I wonder if this means we will all be drinking Cokes hence forth at the games cause a couple of D Boys didn't know their limit?


You know that booze will be the new hot topic!


----------



## Blaze_Rocks (Aug 11, 2004)

I cant believe I fell a sleep and missed it..:upset: I'm stunned.:jawdrop:


----------



## Blaze_Rocks (Aug 11, 2004)

> Originally posted by <b>Terrible</b>!
> I wonder if this means we will all be drinking Cokes hence forth at the games cause a couple of D Boys didn't know their limit?
> 
> 
> You know that booze will be the new hot topic!


I think beer pays for a nice chunk of those players salaries..I could be wrong though.


----------



## Dan (Dec 30, 2002)

i think we're talking month long suspensions here.


----------



## furball (Jul 25, 2004)

The biggest problem was Artest charged into the stands and hitting the wrong fan. and then Jackson came in and hit a guy who really didn't do anything.
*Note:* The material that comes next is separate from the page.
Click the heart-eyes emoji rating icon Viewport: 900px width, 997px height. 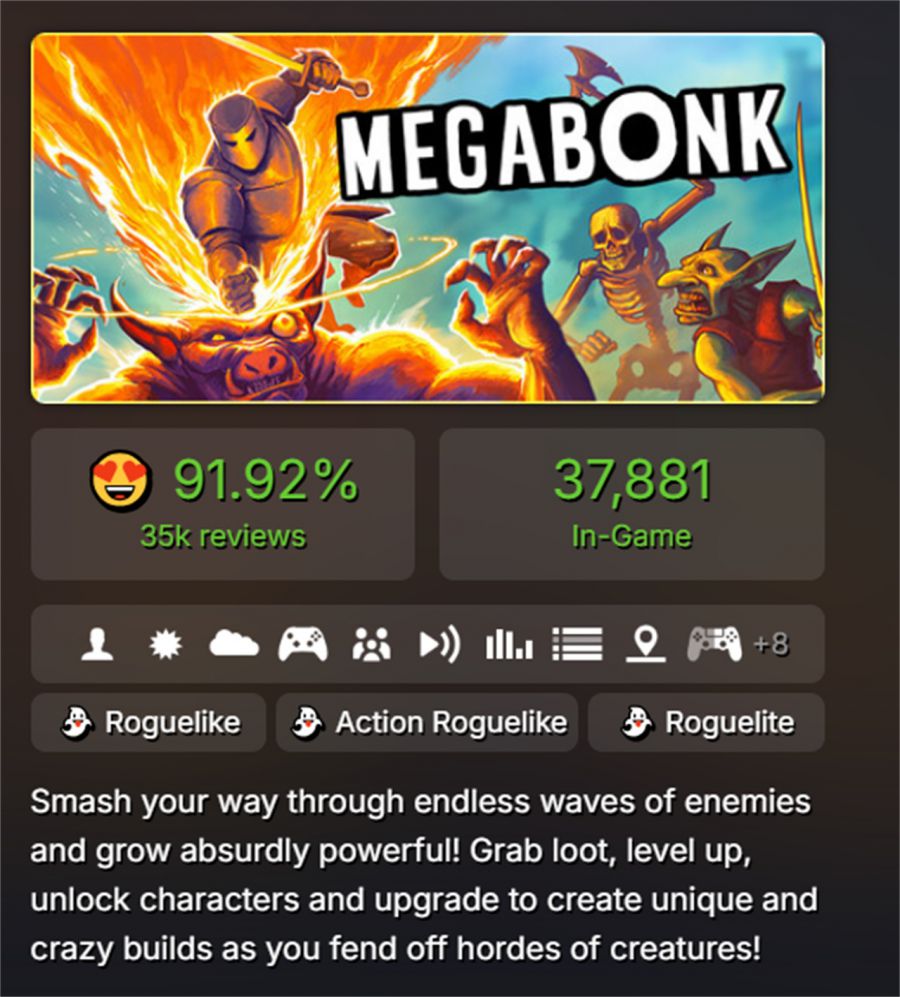coord(121,481)
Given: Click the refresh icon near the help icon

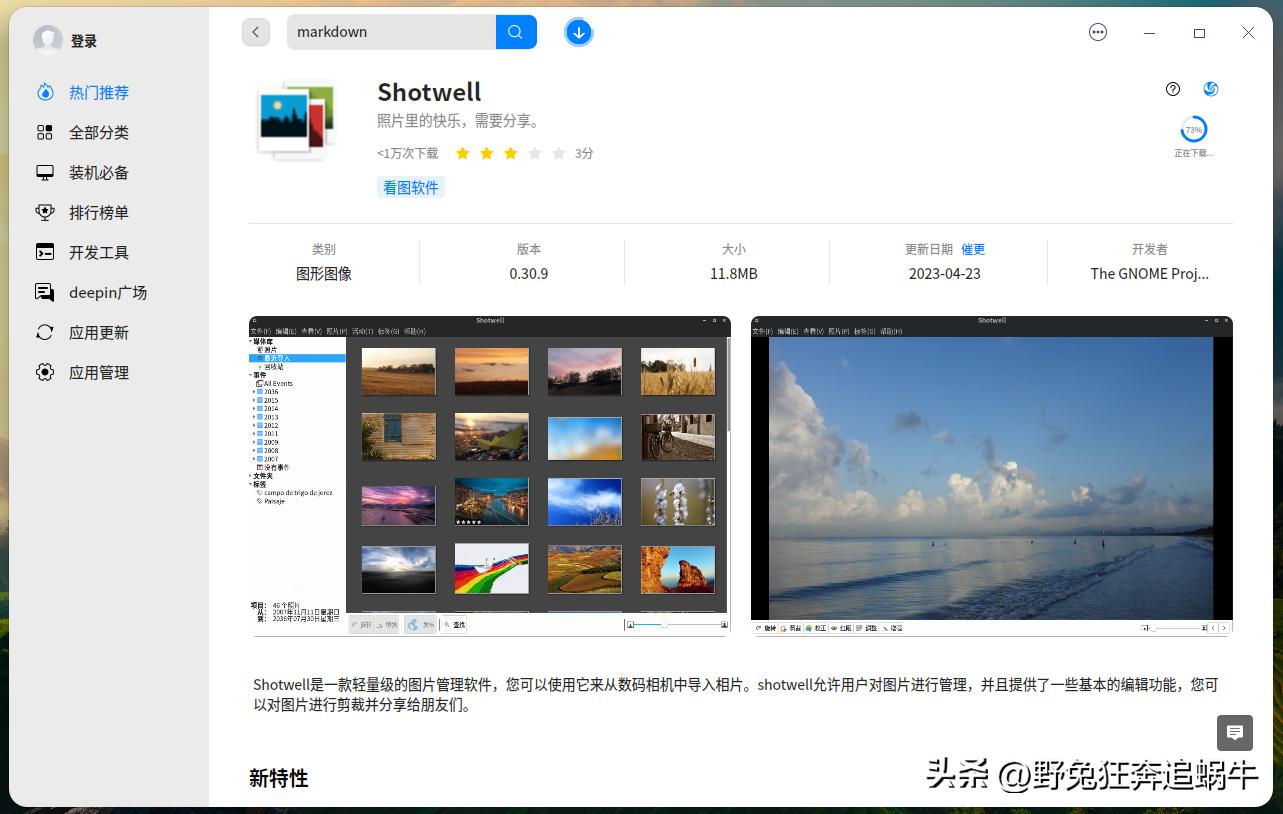Looking at the screenshot, I should [x=1211, y=89].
Artest should get 20 games, Jackson should get 20 games, O'Neal 10, and Tinsley should get something for coming out of the tunnel with a freakin dust pan.


----------



## Terrible (Jan 3, 2003)

You know who is the happiest team in the NBA now? The Heat! They can pretty much rest Shaq until after new years.


----------



## Blaze_Rocks (Aug 11, 2004)

I think that guy Steven Jackson hit threw a drink in Ron Artest face, Look closely and you'll see someone else throws another drink in his face...It was still uncalled for, but so awesome to watch...


----------



## chris_in_pdx (Jul 11, 2004)

*Solution: BAN ALCOHOL SALES AT SPORTING EVENTS*

Simple. Done. No more incidents like this.


----------



## aboveallodds24 (Sep 22, 2003)

i dont blame the players at all..... i also wanna say that i truly admire stephen jackson.... one helluva team mate... i would want him on my team knowin that he has got my back


----------



## Xericx (Oct 29, 2004)

BOOO! 

Mods, ban this man. 

:upset:


----------



## Backboard Cam (Apr 29, 2003)

The guy that Jermaine clocked on the court got what he deserved, he won't be suing anybody. He'll be charged with something for sure, he was on the court looking for a fight.


----------



## Xericx (Oct 29, 2004)

> Originally posted by <b>aboveallodds24</b>!
> i dont blame the players at all..... i also wanna say that i truly admire stephen jackson.... one helluva team mate... i would want him on my team knowin that he has got my back


Yeah. Imagine if it was Kobe Bryant? He'd start punching YOU! 

:laugh:


----------



## Dan (Dec 30, 2002)

Vernon Maxwell got 10 games when he went into the stands in a game against the Blazers @ The MC years ago..thats tame compared to this.


----------



## B_&_B (Feb 19, 2004)

Every fan that sucker punched a player, threw beer etc., deserved to be dropped like the moron that J.O'neal took down.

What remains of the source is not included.